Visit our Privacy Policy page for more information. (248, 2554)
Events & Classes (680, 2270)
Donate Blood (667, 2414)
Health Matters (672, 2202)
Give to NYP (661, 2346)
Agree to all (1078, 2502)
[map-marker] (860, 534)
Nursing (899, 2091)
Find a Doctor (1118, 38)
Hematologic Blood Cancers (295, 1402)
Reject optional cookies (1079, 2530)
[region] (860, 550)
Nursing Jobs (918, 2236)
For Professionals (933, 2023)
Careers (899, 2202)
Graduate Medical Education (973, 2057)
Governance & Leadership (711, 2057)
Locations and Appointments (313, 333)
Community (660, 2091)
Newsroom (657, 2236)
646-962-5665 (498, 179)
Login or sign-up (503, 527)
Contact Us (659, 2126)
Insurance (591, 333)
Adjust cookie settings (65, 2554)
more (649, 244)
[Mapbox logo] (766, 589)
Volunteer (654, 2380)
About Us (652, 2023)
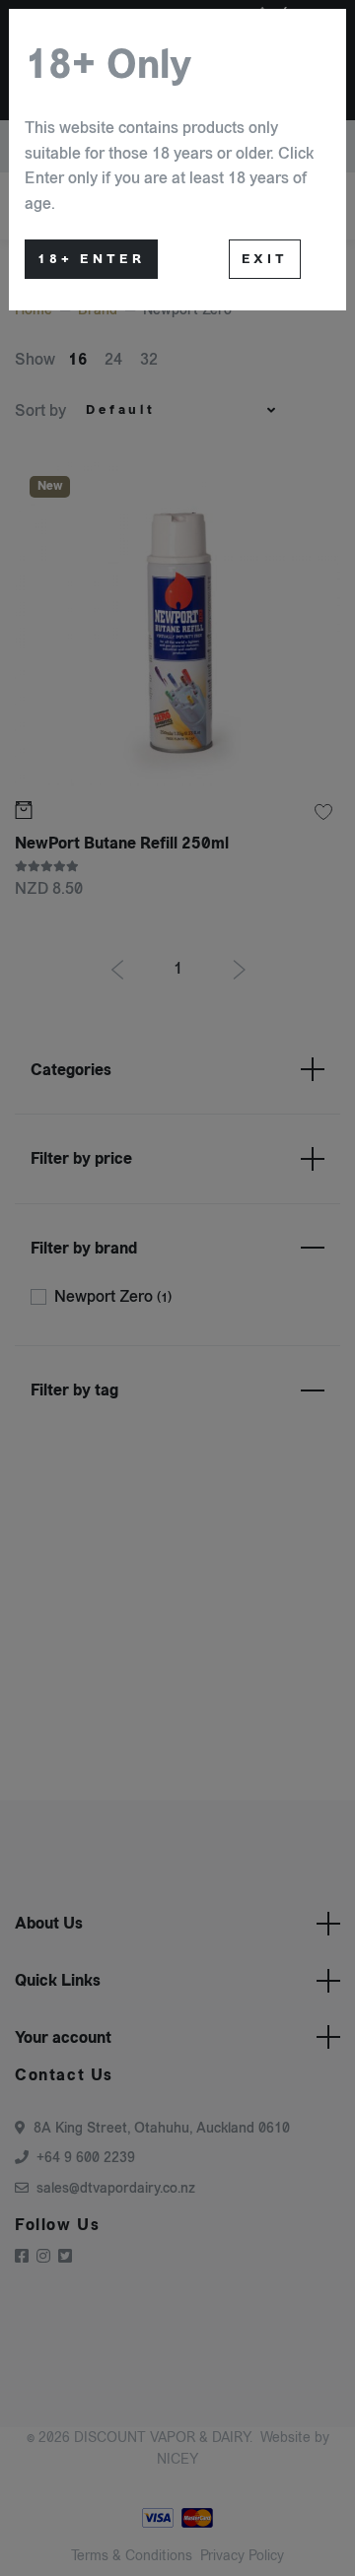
+-------+
**Task:** Report each line in the data that holds the word "more".

**Finished task:**
Visit our Privacy Policy page for more information. (248, 2554)
more (649, 244)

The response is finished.